As previously discussed, it is thought that testicular ischaemia due to AEO results from exudate production and oedema leading to compression of epididymal and testicular vessels in the space confined by the unyielding tunica albuginea, ultimately causing a compartment-like syndrome. In our study, 9 patients had abscesses related to their AEO (6%), 5 underwent orchidectomies and 2 had testicular atrophy. There was a clinically significant correlation between abscess formation and orchidectomy. However, surprisingly, there was no significant correlation between diabetes mellitus, smoking, prior episodes or steroids and the loss of the testicle.

Study limitations

This was a retrospective analysis of patients diagnosed with acute epididymoorchitis.

Conclusion

Our study has shown a significant rate of testicular loss following acute epididymoorchitis of 5% (7/131).
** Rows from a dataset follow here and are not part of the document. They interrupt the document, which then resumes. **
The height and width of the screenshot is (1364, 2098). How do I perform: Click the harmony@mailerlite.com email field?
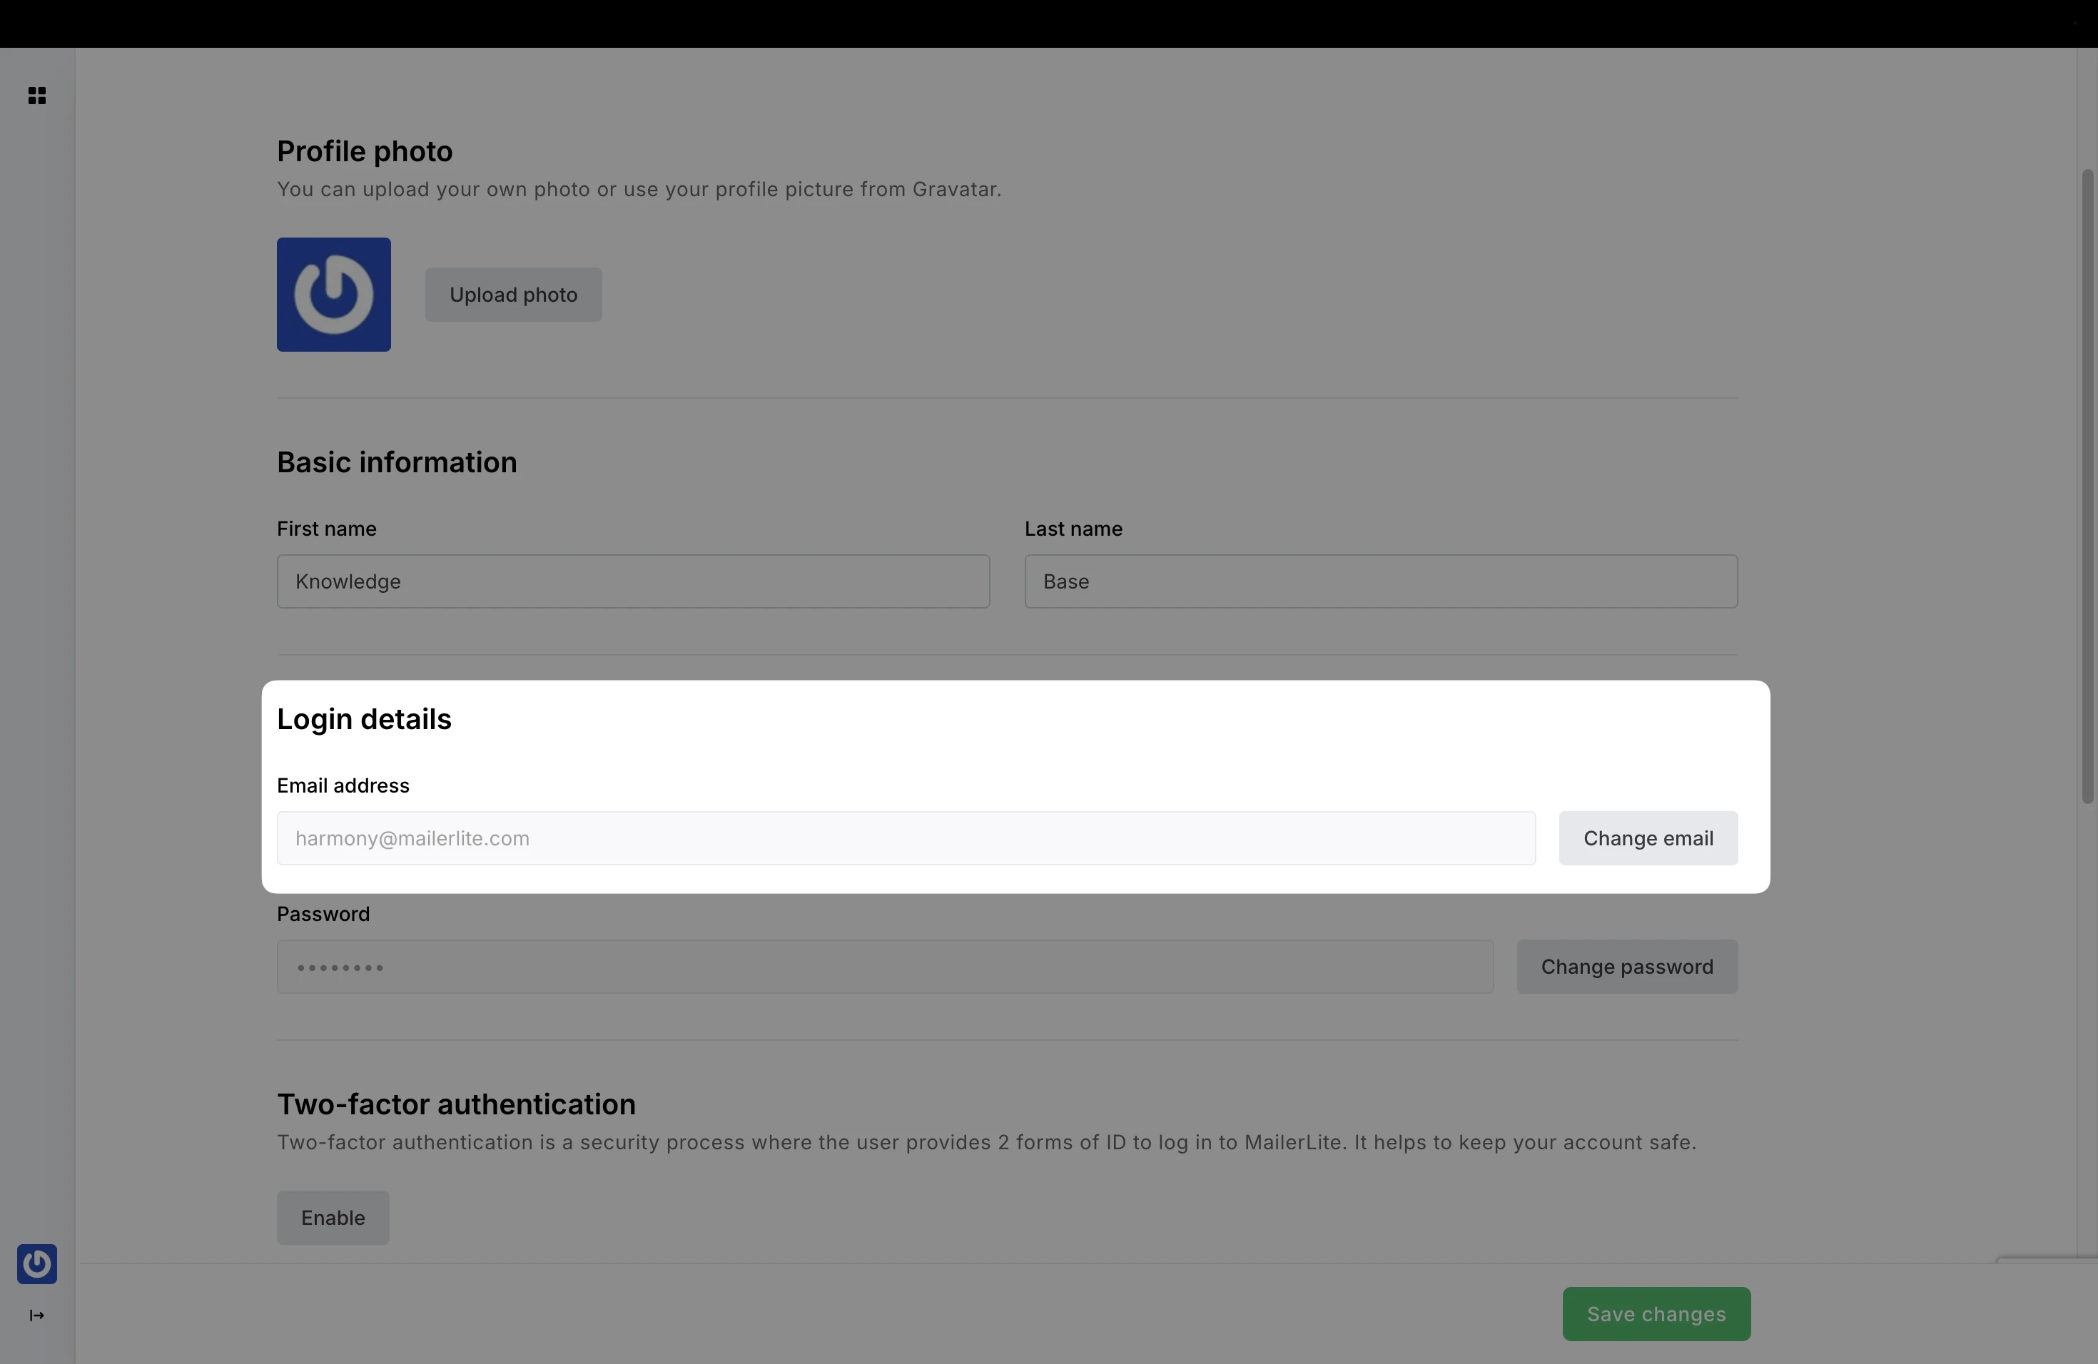click(905, 838)
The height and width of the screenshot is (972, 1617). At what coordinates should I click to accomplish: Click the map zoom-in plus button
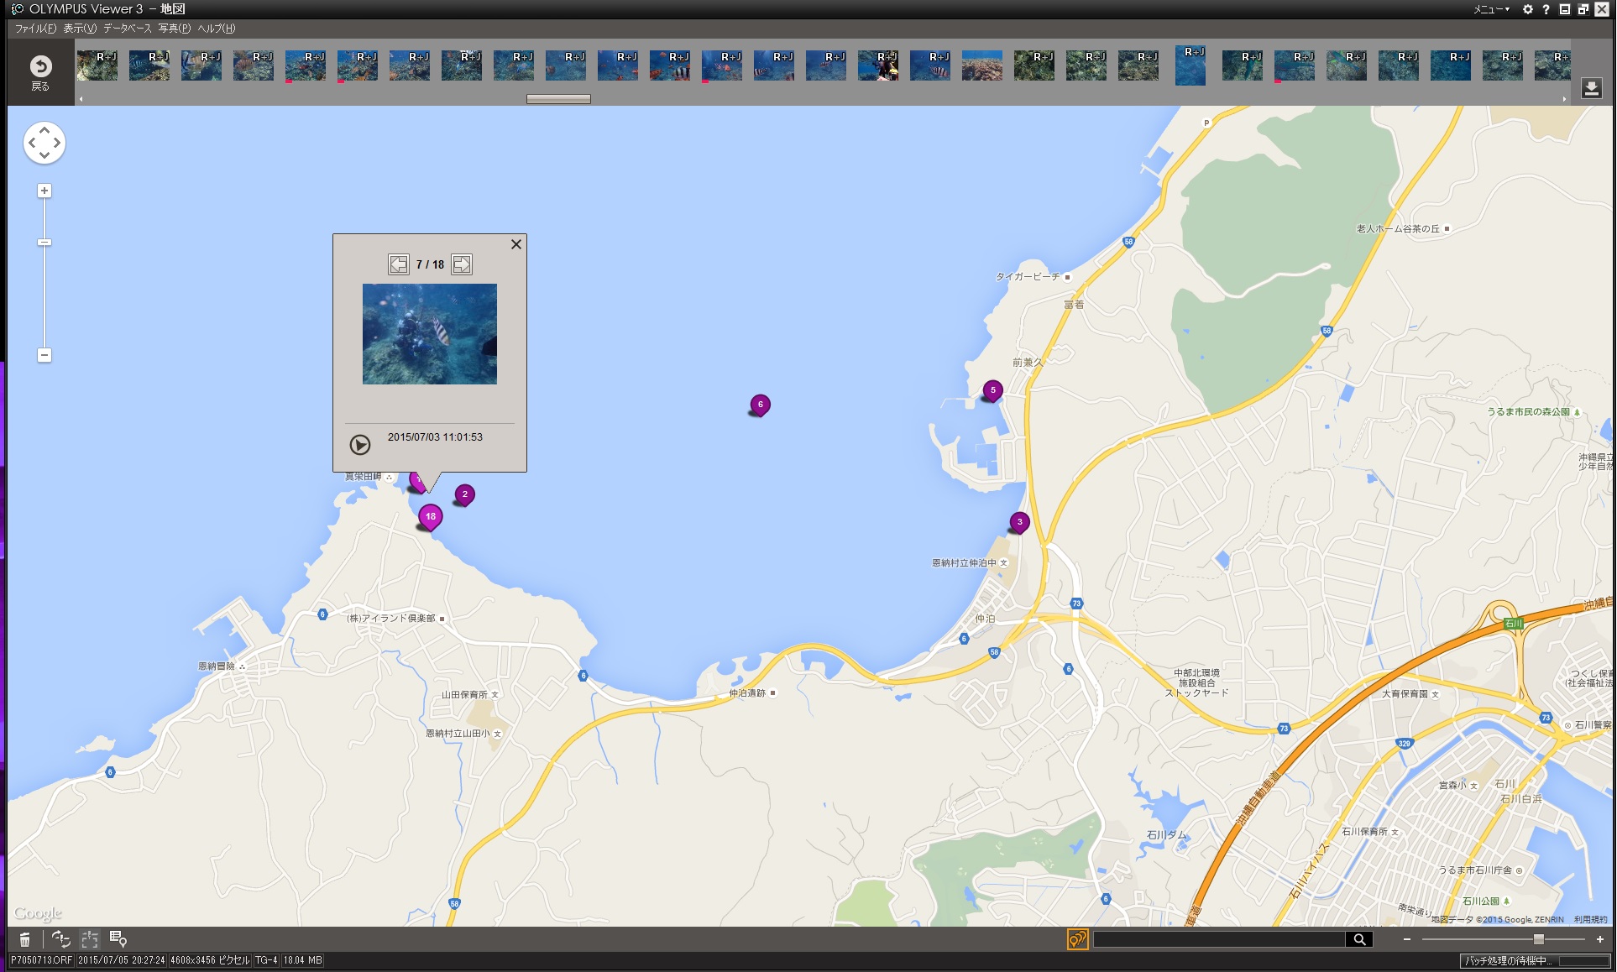click(44, 191)
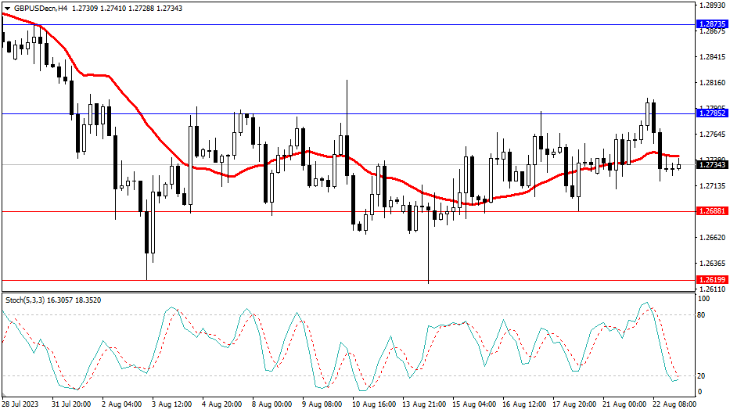
Task: Select the blue 1.27852 price level tag
Action: coord(711,113)
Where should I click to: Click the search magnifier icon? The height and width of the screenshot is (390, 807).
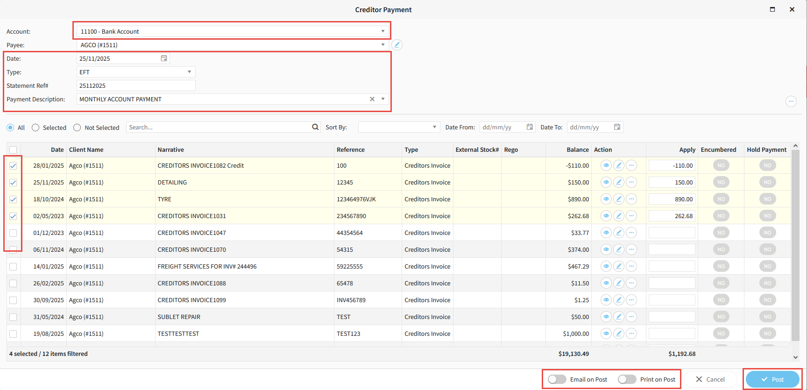click(315, 127)

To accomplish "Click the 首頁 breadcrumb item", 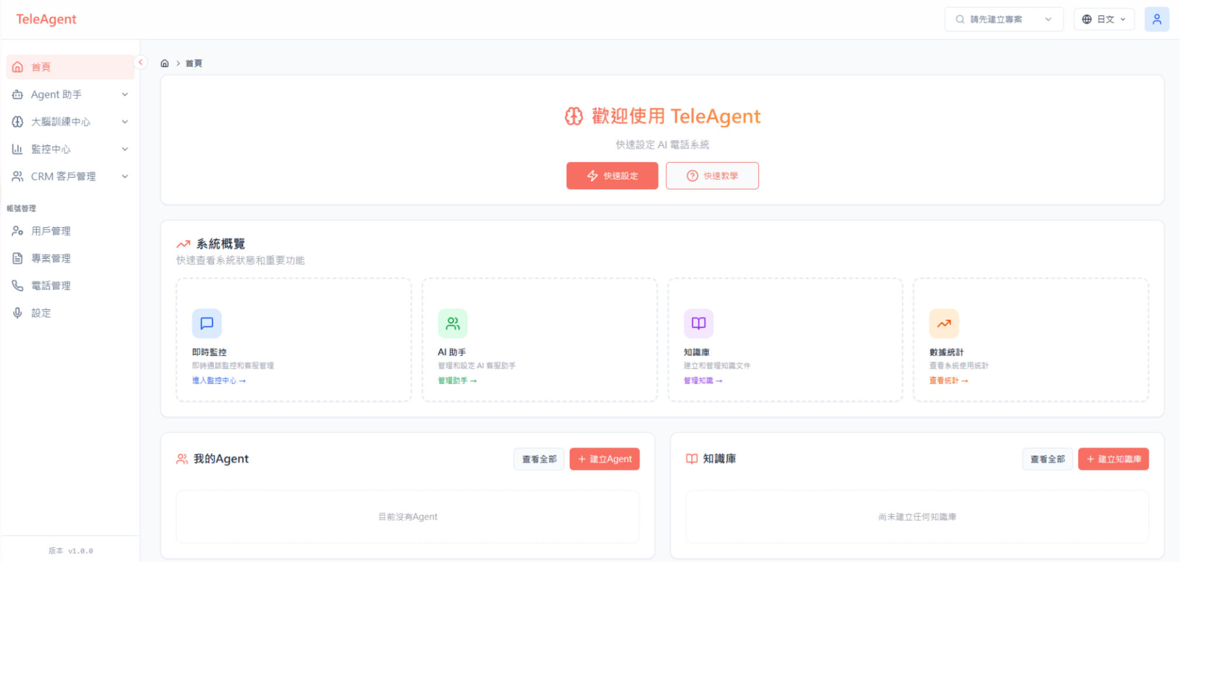I will 194,63.
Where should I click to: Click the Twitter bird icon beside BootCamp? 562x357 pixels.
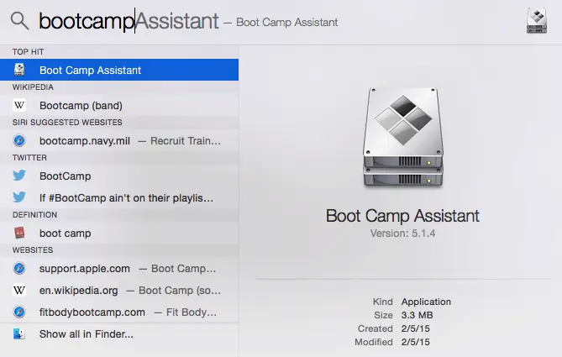19,176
Men over the age of 35, were at an increased risk of requiring an orchidectomy, accounting for 4 of 5 orchidectomies related to acute epididymoorchitis (80%). These men seek medical help after a longer time period and have a greater frequency of presumptive contributing risk factors associated with acute epididymoorchitis. However, this study did not demonstrate any correlation between testicular loss and relevant medical comorbidities, such as diabetes mellitus, smoking, recurrent epididymoorchitis or steroids. There was a significant correlation between the presence of an abscess and the need for an orchidectomy.